* Filas de localización de palabras y elementos *
........
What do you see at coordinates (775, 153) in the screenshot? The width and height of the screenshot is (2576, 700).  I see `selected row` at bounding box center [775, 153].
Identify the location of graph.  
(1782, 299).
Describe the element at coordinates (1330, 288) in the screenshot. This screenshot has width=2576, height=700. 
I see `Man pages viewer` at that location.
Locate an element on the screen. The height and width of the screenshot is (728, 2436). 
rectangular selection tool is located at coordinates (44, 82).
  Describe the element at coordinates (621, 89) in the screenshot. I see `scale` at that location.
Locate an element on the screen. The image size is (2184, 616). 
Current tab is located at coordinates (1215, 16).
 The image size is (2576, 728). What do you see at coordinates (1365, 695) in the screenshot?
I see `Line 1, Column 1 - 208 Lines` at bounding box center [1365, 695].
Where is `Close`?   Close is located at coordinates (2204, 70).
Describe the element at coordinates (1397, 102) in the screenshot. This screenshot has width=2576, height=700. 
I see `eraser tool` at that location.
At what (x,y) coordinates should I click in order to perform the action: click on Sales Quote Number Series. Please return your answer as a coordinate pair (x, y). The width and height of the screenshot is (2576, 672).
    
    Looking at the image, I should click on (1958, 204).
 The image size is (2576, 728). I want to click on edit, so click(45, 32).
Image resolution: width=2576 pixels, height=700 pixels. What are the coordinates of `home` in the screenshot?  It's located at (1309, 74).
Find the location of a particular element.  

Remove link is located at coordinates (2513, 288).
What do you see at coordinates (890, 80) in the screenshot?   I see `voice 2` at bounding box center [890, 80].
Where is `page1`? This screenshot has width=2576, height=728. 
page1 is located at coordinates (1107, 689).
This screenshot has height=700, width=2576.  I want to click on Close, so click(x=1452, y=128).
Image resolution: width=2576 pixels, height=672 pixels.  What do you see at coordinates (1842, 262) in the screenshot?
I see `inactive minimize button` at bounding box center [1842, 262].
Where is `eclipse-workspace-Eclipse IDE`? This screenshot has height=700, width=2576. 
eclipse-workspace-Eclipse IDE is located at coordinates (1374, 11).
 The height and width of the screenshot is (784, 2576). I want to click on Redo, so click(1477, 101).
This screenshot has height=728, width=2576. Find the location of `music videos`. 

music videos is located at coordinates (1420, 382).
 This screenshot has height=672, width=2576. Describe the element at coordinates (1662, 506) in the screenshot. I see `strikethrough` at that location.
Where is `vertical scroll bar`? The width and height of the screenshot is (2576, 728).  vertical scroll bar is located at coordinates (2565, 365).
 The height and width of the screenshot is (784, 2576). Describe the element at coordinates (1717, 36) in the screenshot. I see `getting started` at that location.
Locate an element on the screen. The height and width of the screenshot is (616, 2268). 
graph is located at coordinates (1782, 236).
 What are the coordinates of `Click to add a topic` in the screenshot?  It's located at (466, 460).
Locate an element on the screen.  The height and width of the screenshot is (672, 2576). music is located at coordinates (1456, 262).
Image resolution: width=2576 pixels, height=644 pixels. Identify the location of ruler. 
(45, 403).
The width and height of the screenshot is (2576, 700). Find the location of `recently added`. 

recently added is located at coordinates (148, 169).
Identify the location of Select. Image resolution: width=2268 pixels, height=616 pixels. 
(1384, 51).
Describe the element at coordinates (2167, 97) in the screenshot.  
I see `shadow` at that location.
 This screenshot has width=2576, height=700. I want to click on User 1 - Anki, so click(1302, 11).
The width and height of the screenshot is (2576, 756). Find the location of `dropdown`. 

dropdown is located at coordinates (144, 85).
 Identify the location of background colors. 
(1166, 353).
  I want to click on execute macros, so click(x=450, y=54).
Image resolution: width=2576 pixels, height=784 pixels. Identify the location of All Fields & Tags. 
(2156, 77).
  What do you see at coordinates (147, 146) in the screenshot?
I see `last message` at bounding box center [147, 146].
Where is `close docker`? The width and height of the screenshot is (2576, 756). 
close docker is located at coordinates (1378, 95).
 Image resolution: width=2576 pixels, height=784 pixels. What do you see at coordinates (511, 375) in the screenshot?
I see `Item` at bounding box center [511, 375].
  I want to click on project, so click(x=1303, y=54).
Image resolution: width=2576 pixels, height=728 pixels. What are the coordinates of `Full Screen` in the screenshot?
........
* TRABAJO POR REALIZAR *
Reúna y copie todas las filas anteriores en las que aparezca la cadena "want". Tenga en cuenta que se distinguen mayúsculas de minúsculas.

* SOLUCIÓN PROPUESTA *
 The image size is (2576, 728). I want to click on edit, so click(45, 32).
This screenshot has height=700, width=2576.  I want to click on Close, so click(x=1452, y=128).
 The height and width of the screenshot is (784, 2576). I want to click on Redo, so click(1477, 101).
 This screenshot has width=2576, height=700. I want to click on User 1 - Anki, so click(1302, 11).
  I want to click on execute macros, so click(x=450, y=54).
  I want to click on project, so click(x=1303, y=54).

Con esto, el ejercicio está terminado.